Il y a 10 000 nouvelles campagnes chaque jour sur le site GoFundMe.

L'espoir est un luxe

CHRONIQUE / On aime bien dire du système de justice et du système de santé qu’ils sont universels, qu’ils sont accessibles à tous. Foutaise.

Allez faire un tour sur GoFundMe, cette plateforme de sociofinancement qui contient tellement de mains tendues, tellement de bouteilles à la mer. Des gens qui ont le malheur d’avoir un malheur et qui n’en ont pas les moyens.

Parce que le malheur, madame et monsieur, ce n’est pas gratuit.

Que non. 

Le malheur tout nu peut-être, mais pas tout ce qui vient avec. Comme payer l’essence entre la maison et le CHUL, parfois plusieurs heures de route, pour les traitements de chimiothérapie de leur petit gars de deux ans. Payer le stationnement à l’hôpital. Travailler moins pour prendre soin de son homme.

Payer des funérailles.

Ou avoir la maladie de Lyme. 

Si quelqu’un n’a pas les moyens, parfois même pas la capacité de s’endetter, s’il n’y a pas un organisme ou un programme qui peut donner un coup de main, tant pis. 

Il reste la charité. Il reste une campagne de financement. Sur son site, GoFundMe se vante d’être le «leader de la collecte de fonds à caractère médical», avec «plus de 250 000 campagnes par année» dans le monde, surtout aux États-Unis. Le site invite l’internaute à «créer une cagnotte», et ce, «quel que soit votre projet».

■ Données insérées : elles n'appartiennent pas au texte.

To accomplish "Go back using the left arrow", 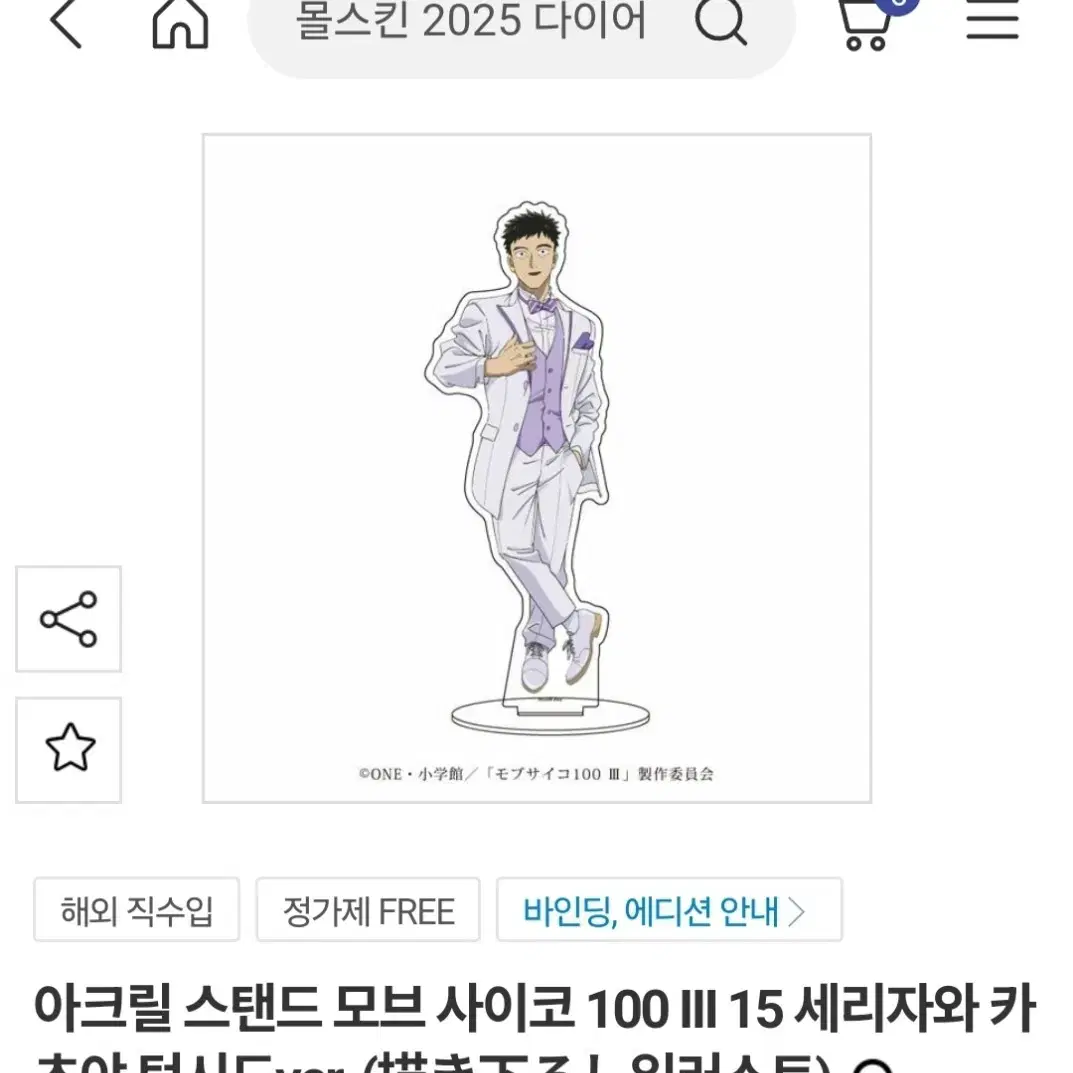I will 66,24.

Il y a 10 000 nouvelles campagnes chaque jour.

Il y a sept exemples de «projets» pour la santé : leucémie, cancer, lymphome, cancer du sein, fertilité in vitro, chirurgie, assurance-maladie. En cliquant sur chacun des «projets», plusieurs au Québec, on tombe sur des histoires qui montrent que, si t’as pas d’argent, tu comprends vite que la santé ce n’est pas donné.

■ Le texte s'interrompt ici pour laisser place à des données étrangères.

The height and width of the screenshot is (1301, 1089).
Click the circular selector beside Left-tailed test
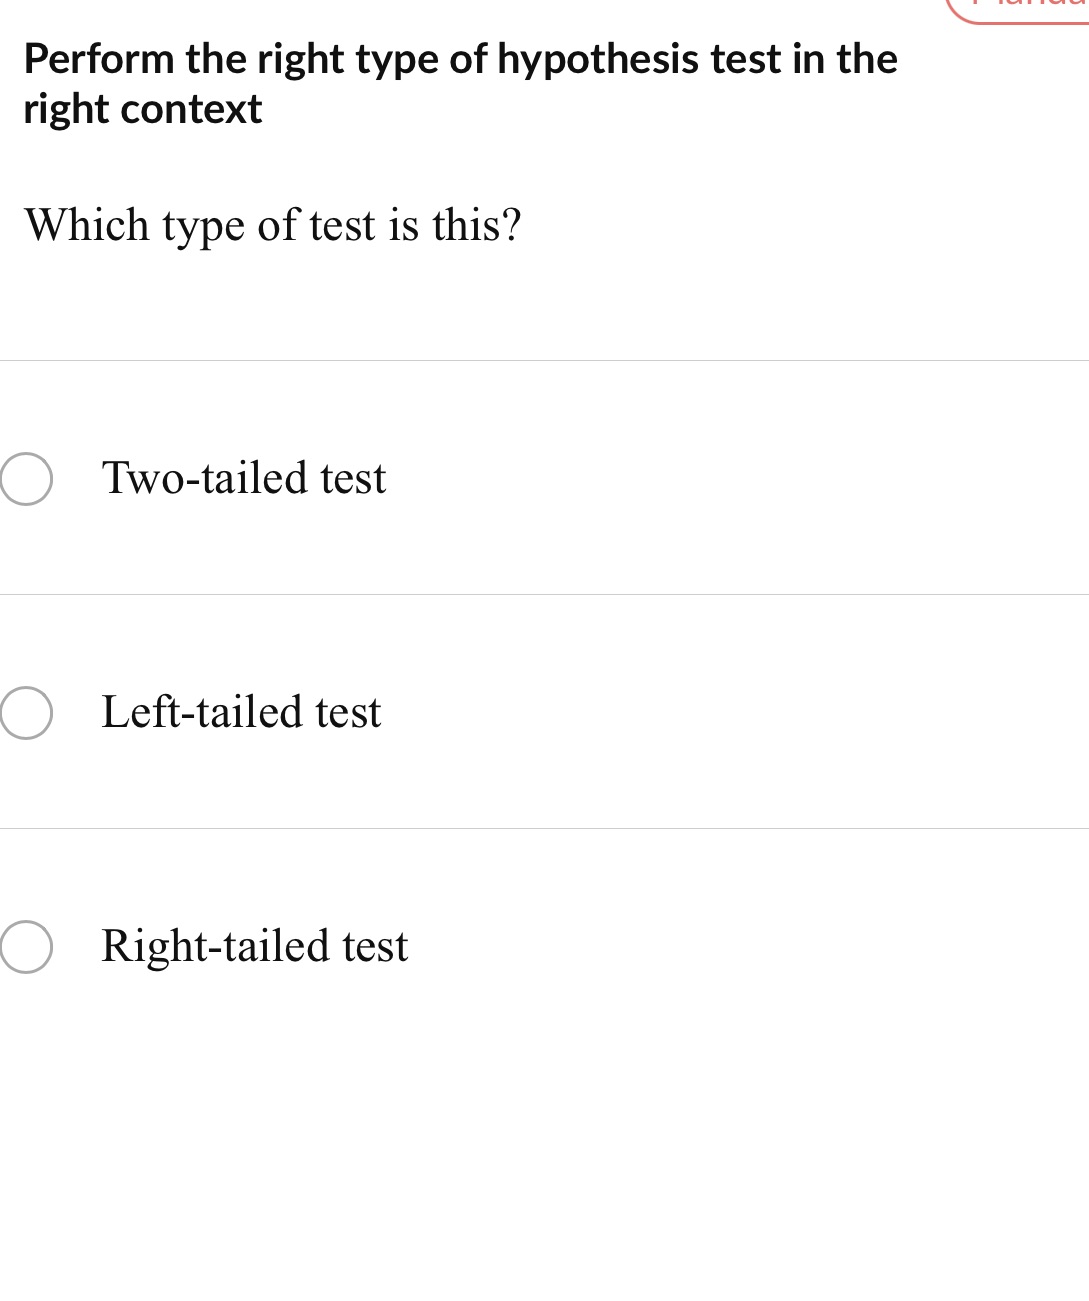(24, 712)
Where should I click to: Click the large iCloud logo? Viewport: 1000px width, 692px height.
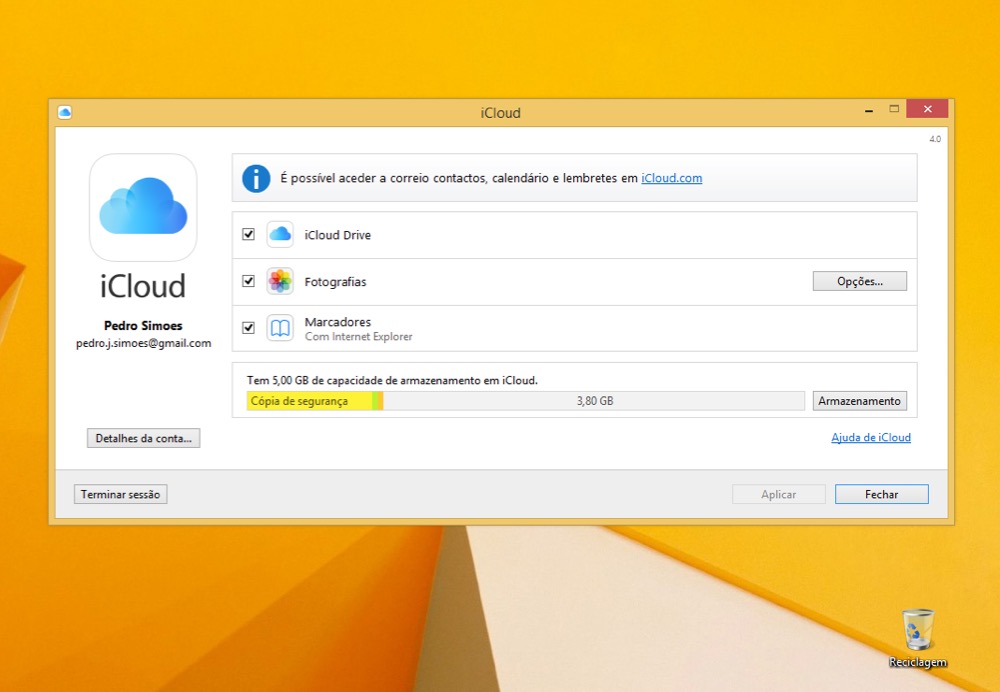click(142, 207)
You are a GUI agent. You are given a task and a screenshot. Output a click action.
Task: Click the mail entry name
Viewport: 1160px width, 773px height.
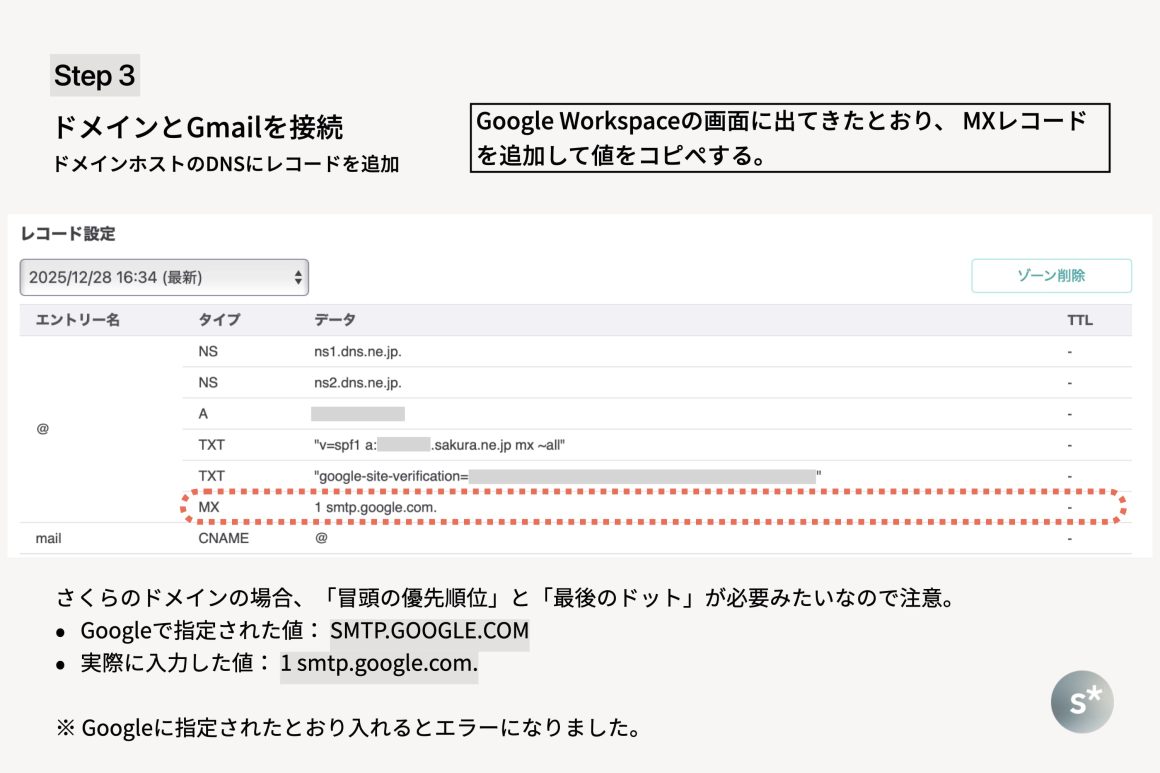pyautogui.click(x=49, y=538)
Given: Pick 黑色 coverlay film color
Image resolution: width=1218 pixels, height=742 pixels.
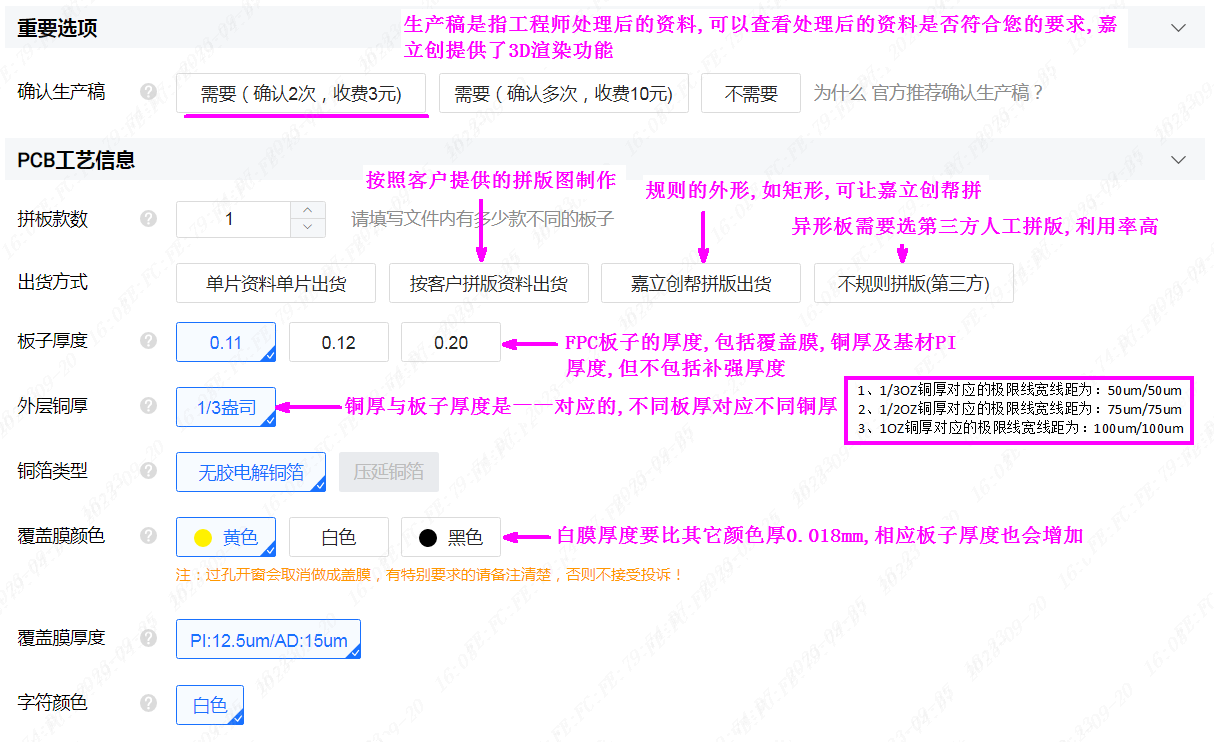Looking at the screenshot, I should [x=450, y=537].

Ni l’espoir. C’est surtout vrai pour les traitements expérimentaux, au Québec et à l’étranger, que seuls les bien nantis peuvent essayer.

La justice non plus. Plein de gens demandent de l’argent pour se payer un avocat, pour se défendre, pour réclamer justice. Comme cette femme qui a maille à partir avec sa compagnie d’assurance, ce couple qui doit se battre pour faire décontaminer sa maison, cette famille qui va en appel contre la DPJ.

On trouve même une des présumées victimes d’Éric Salvail, D.D., qui a demandé le mois dernier — et obtenu — 1500 $ pour le poursuivre au civil.

C’est encore plus évident aux États-Unis, mais c’est aussi vrai chez nous, la plupart des campagnes de sociofinancement sont créées pour régler des problèmes qui ne devraient pas exister. Et encore là, pour que la campagne fonctionne, il faut arriver à trouver du monde prêt à donner.

Pas une semaine ne passe sans que je reçoive dans mes courriels un appel à l’aide, des parents qui ont besoin d’argent pour s’occuper d’un enfant malade, un petit garçon atteint du cancer qui veut aller voir Mickey avant de mourir. 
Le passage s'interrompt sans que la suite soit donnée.